▶ _Selected text_
+--
Sunday, July 25, 2010

Remembering Paros & Dried Fruit Compote

Dried Fruit Compote 3, cropped & edited

No prizes for noticing that I haven't blogged for a couple of months - well, I've got a good excuse - well, for some of that time at least.  As many of you know, I have just had a wonderful trip to Europe, thus managing to escape a good chunk of this New Zealand winter.  Add to that a couple of weeks before I went away of being "too busy" to blog, and then coming home and taking a couple more weeks to get back into regular routines - you know how it goes - "I'll start blogging again tomorrow", but tomorrow keeps becoming the next day and the next day and so on.  Not being a natural writer, I have found it surprisingly difficult to get back into it - I know that once I sit down and just start to write, things will start to unfold, but somehow I have been a bit afraid to just sit down and get started, as though I don't know where to begin.  But anyway, enough excuses, here goes ...

So what exactly have I been doing while I was away?  I began my trip with several days in Barcelona (quite possibly my favourite city in the world, so far) - an opportunity to shop, to enjoy great food and make daily visits to La Boqueria market (absolute foodie heaven) (you can see more of my photos from La Boqueria here) ...

La Boqueria 2

... to enjoy the cultural and artistic history of this wonderful city, including a visit to the Fundacio Joan Miro (a museum housing an extensive collection of the works of Joan Miro, one of my favourite artists) ...
+--
▶ _Data supplied_
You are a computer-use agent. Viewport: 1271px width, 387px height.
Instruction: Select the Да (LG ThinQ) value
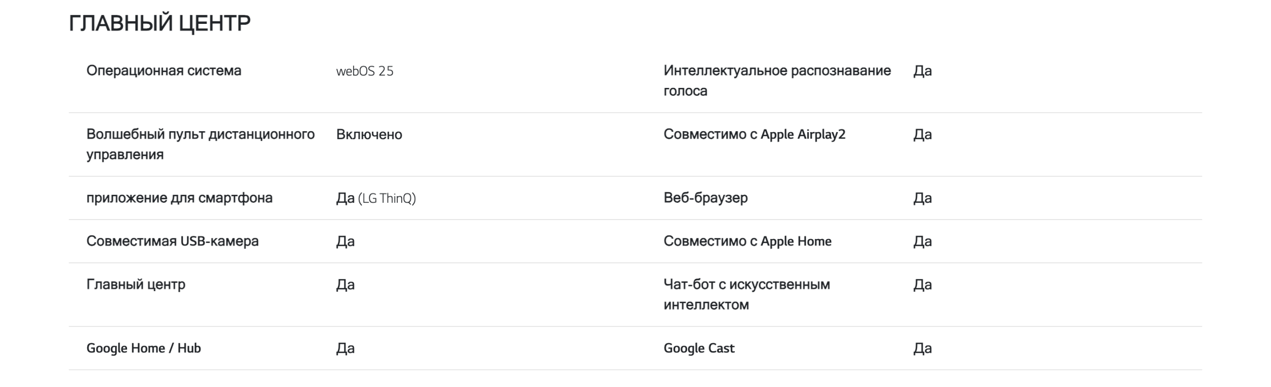coord(376,198)
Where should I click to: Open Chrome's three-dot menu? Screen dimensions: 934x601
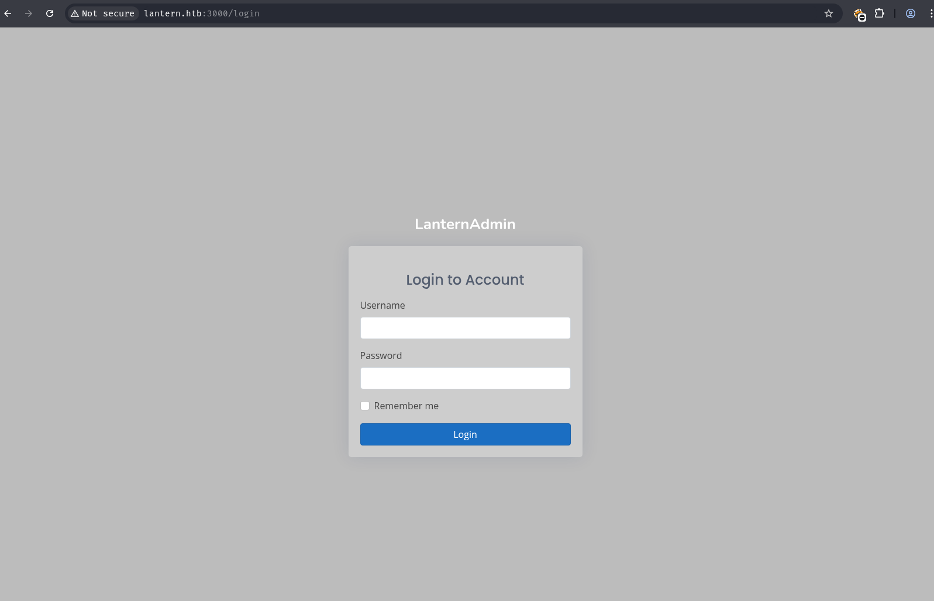pos(930,13)
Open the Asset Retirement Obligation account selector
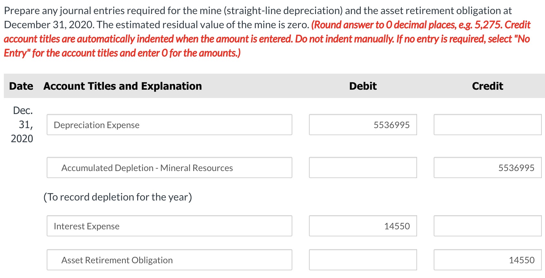 (x=169, y=260)
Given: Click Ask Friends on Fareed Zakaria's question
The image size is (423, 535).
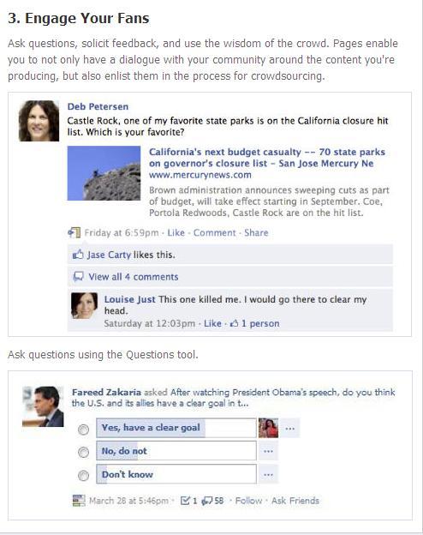Looking at the screenshot, I should pyautogui.click(x=295, y=501).
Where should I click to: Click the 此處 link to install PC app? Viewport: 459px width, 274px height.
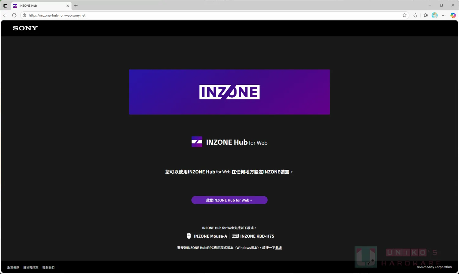pos(278,248)
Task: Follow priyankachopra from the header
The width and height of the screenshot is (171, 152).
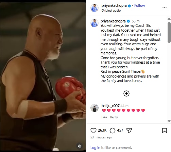Action: click(x=139, y=5)
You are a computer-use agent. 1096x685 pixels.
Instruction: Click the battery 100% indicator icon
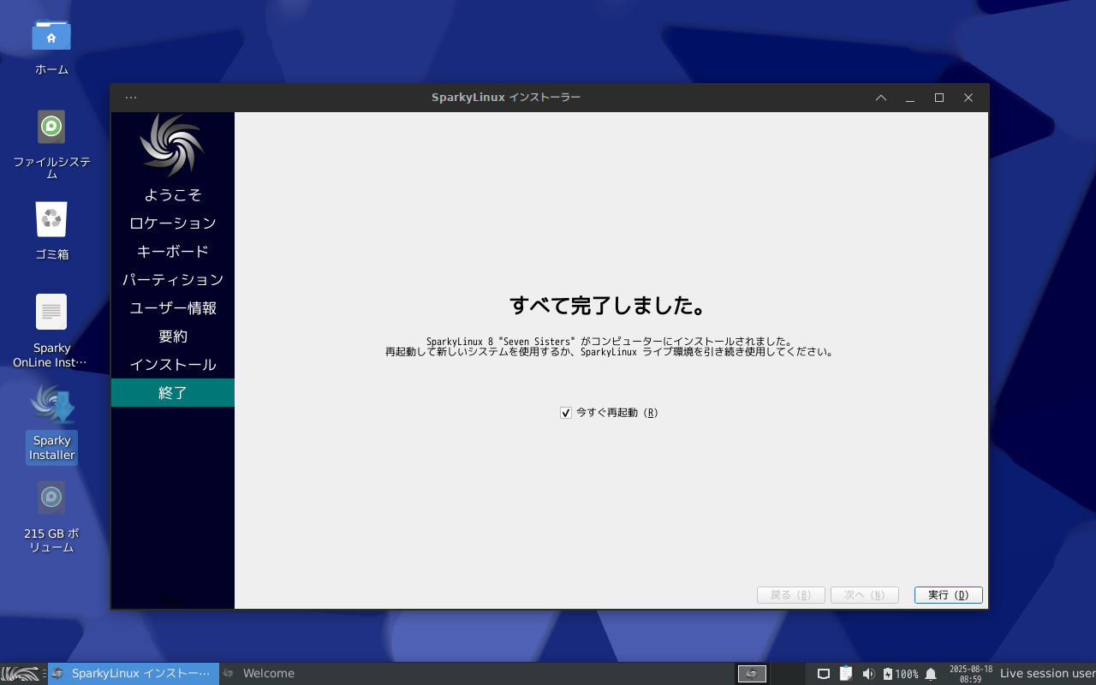[x=888, y=674]
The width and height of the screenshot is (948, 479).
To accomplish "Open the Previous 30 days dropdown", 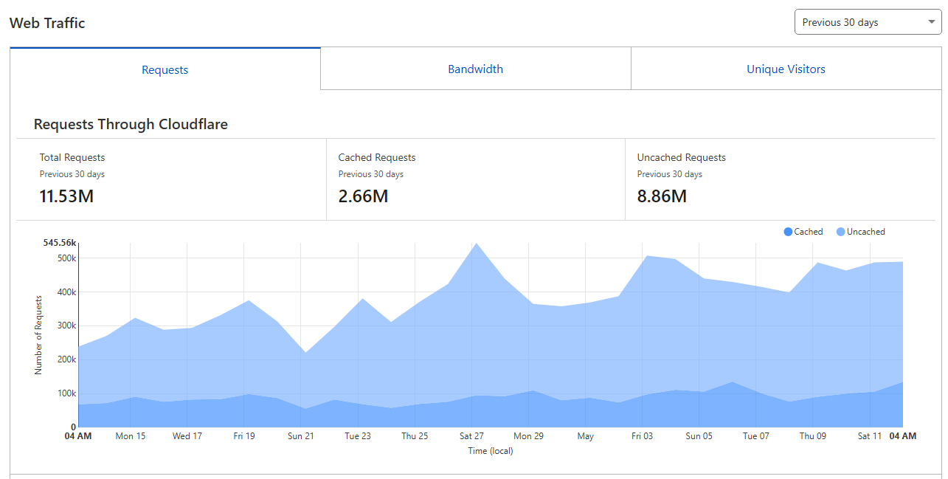I will [x=868, y=22].
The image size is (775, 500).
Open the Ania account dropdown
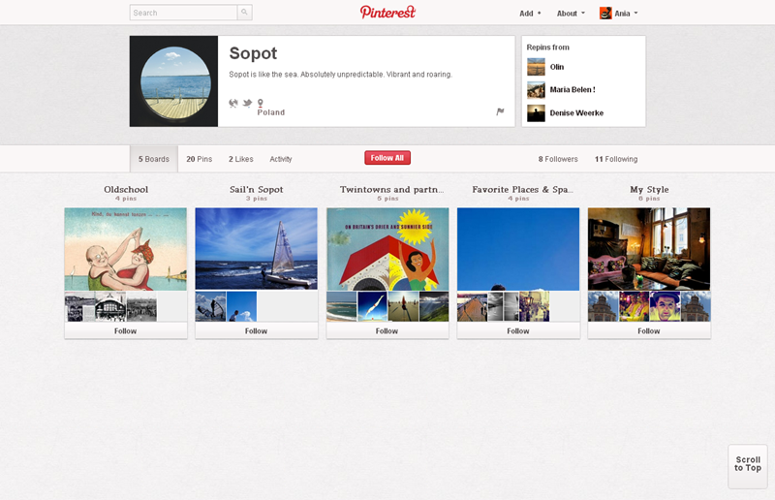pos(626,14)
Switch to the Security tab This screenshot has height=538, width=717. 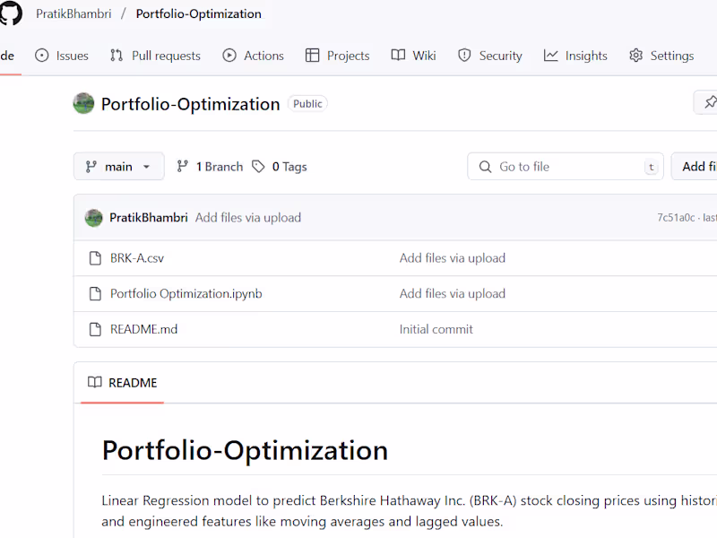(x=489, y=56)
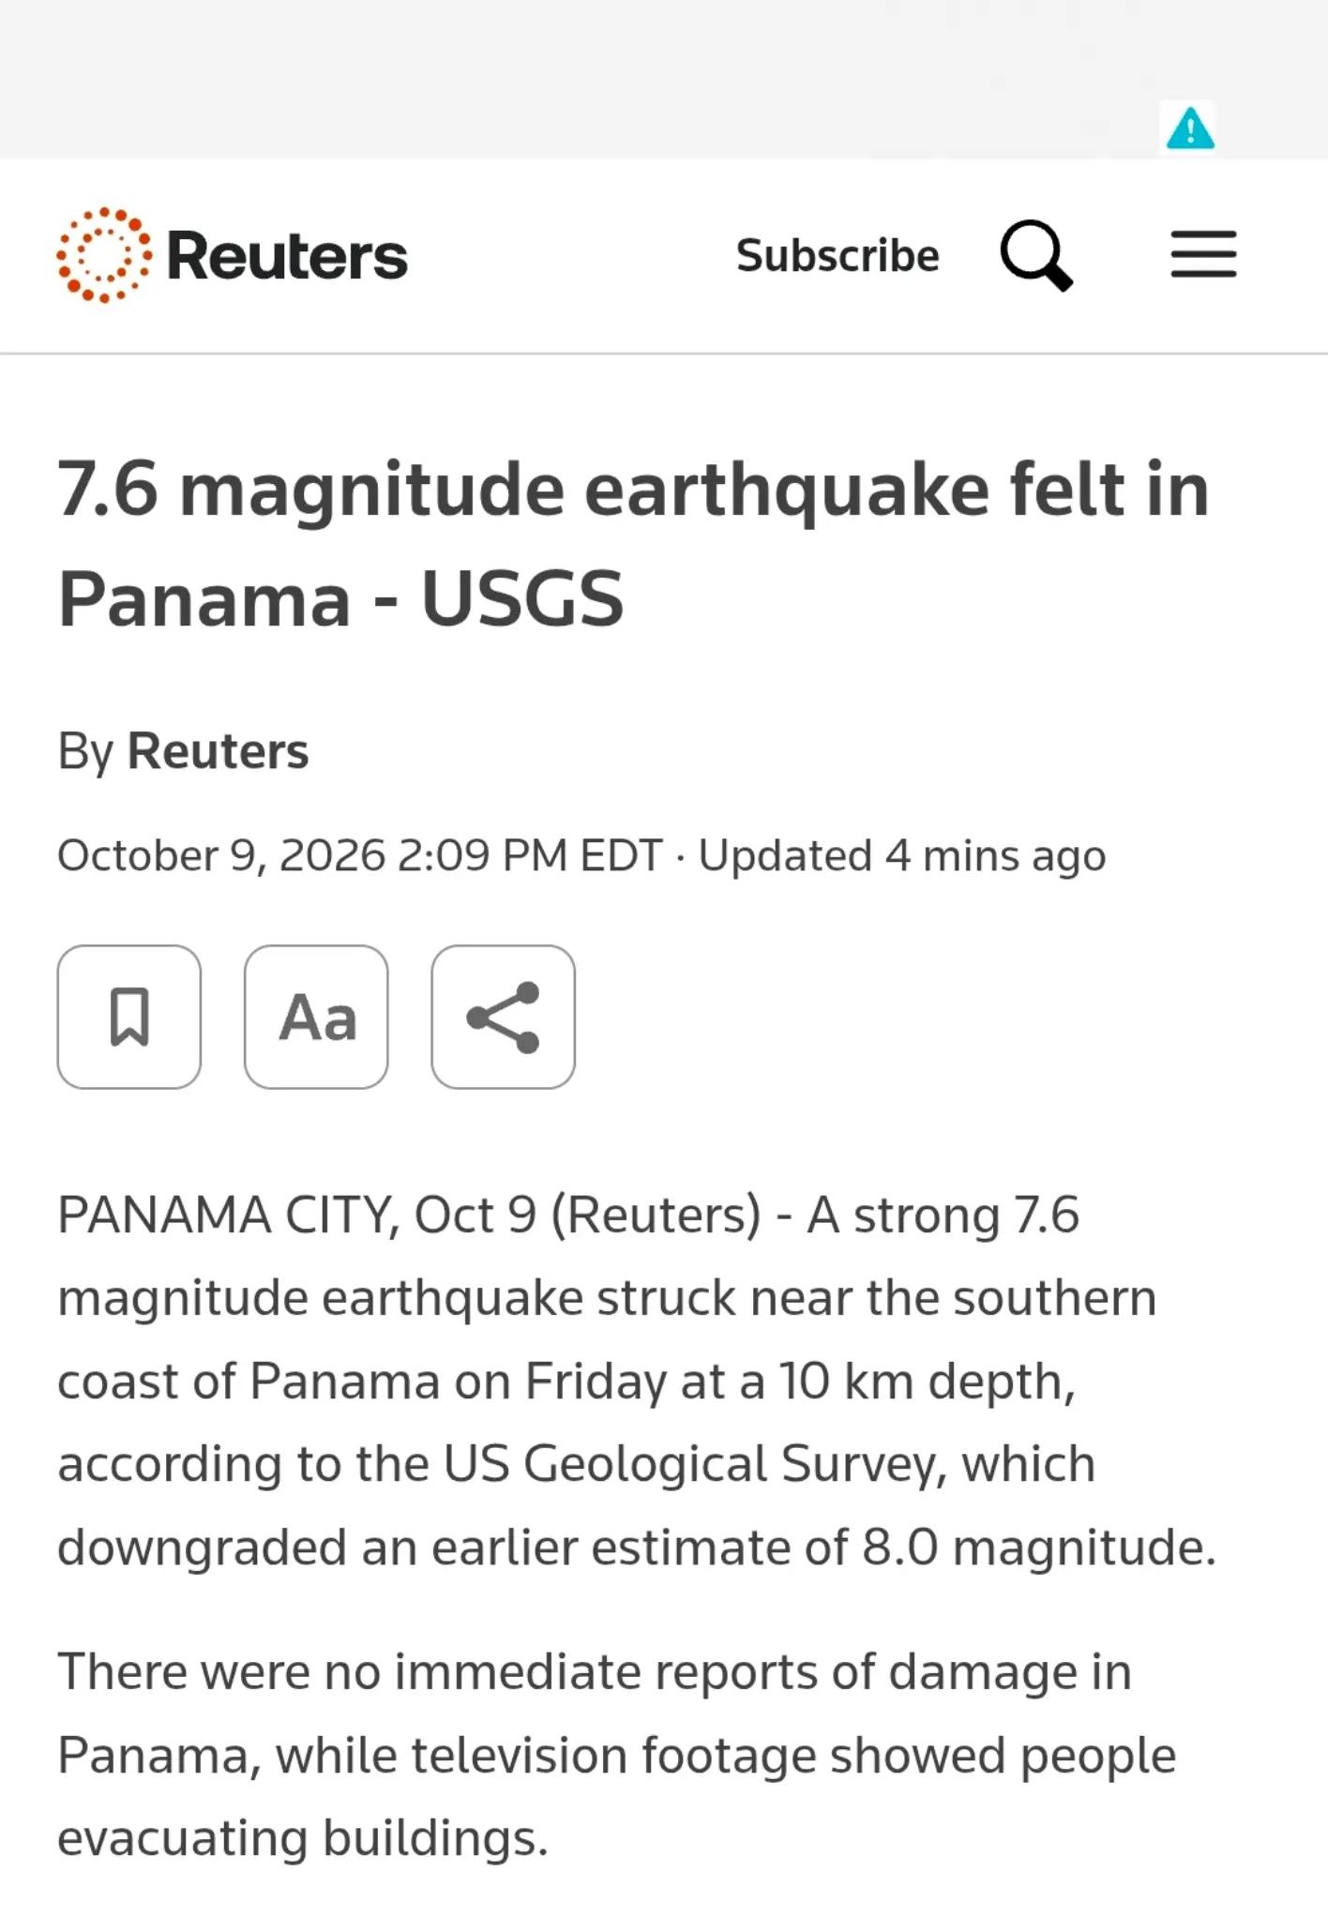
Task: Open the Reuters byline author link
Action: coord(218,751)
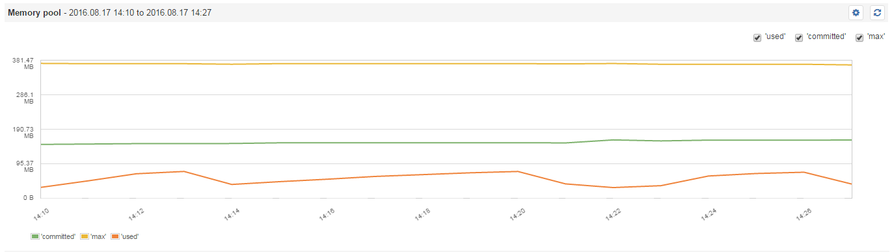Image resolution: width=894 pixels, height=252 pixels.
Task: Click the Memory pool panel title
Action: [x=34, y=12]
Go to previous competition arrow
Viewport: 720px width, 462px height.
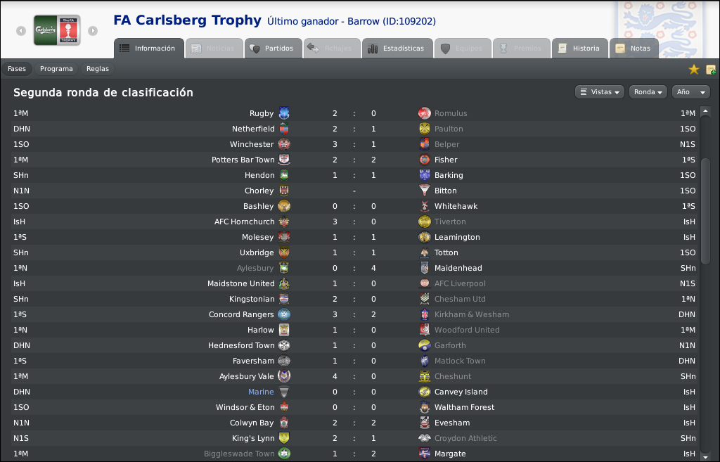(x=21, y=31)
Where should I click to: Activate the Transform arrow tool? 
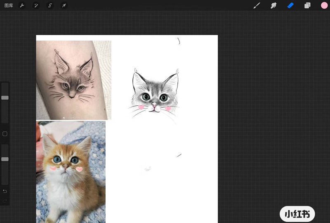[64, 5]
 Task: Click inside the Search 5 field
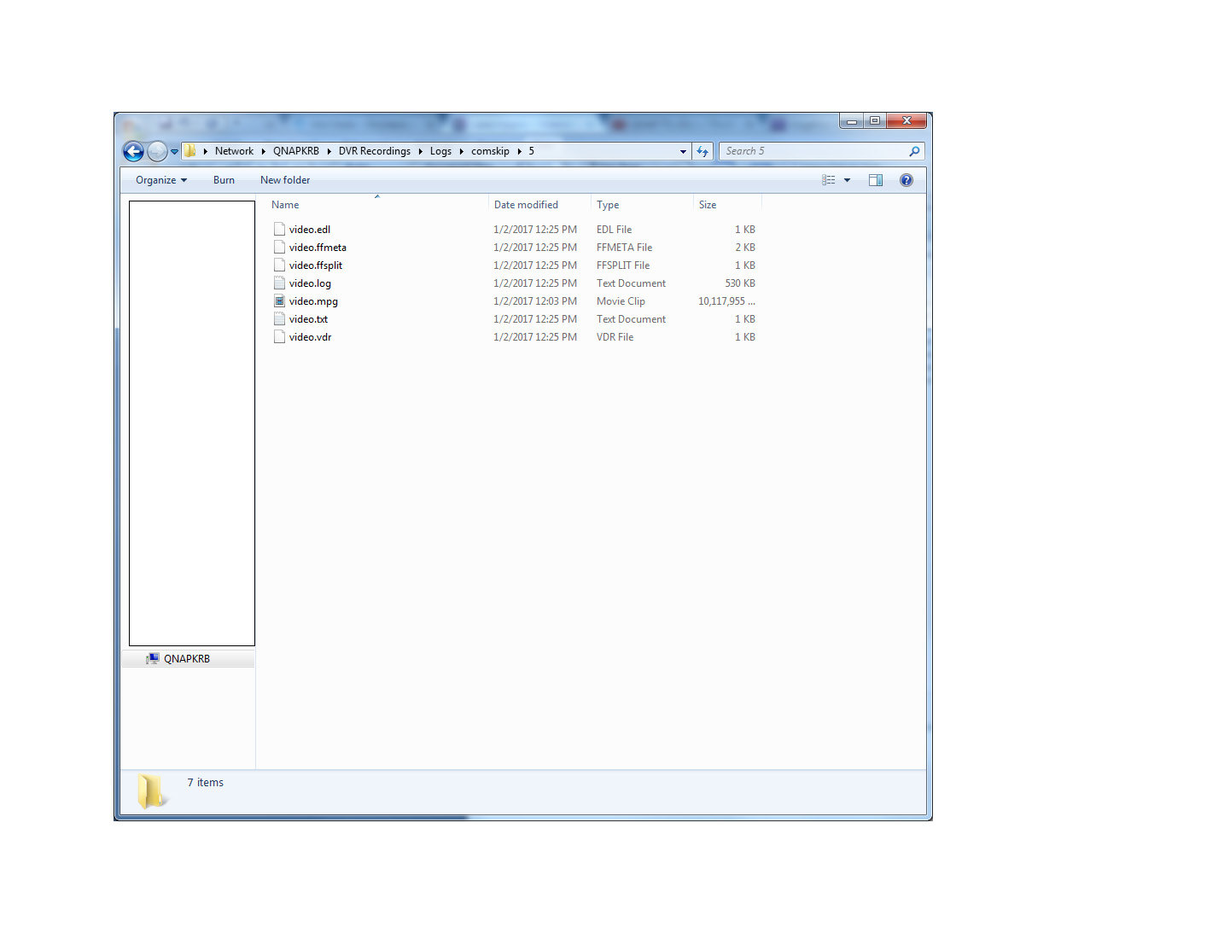click(x=811, y=151)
+--
▶ _What is required_
Repeat the blog post from "No prizes for" up to and including "here goes ...". The listing comes from a different source than the blog post.

▶ _Response_
No prizes for noticing that I haven't blogged for a couple of months - well, I've got a good excuse - well, for some of that time at least.  As many of you know, I have just had a wonderful trip to Europe, thus managing to escape a good chunk of this New Zealand winter.  Add to that a couple of weeks before I went away of being "too busy" to blog, and then coming home and taking a couple more weeks to get back into regular routines - you know how it goes - "I'll start blogging again tomorrow", but tomorrow keeps becoming the next day and the next day and so on.  Not being a natural writer, I have found it surprisingly difficult to get back into it - I know that once I sit down and just start to write, things will start to unfold, but somehow I have been a bit afraid to just sit down and get started, as though I don't know where to begin.  But anyway, enough excuses, here goes ...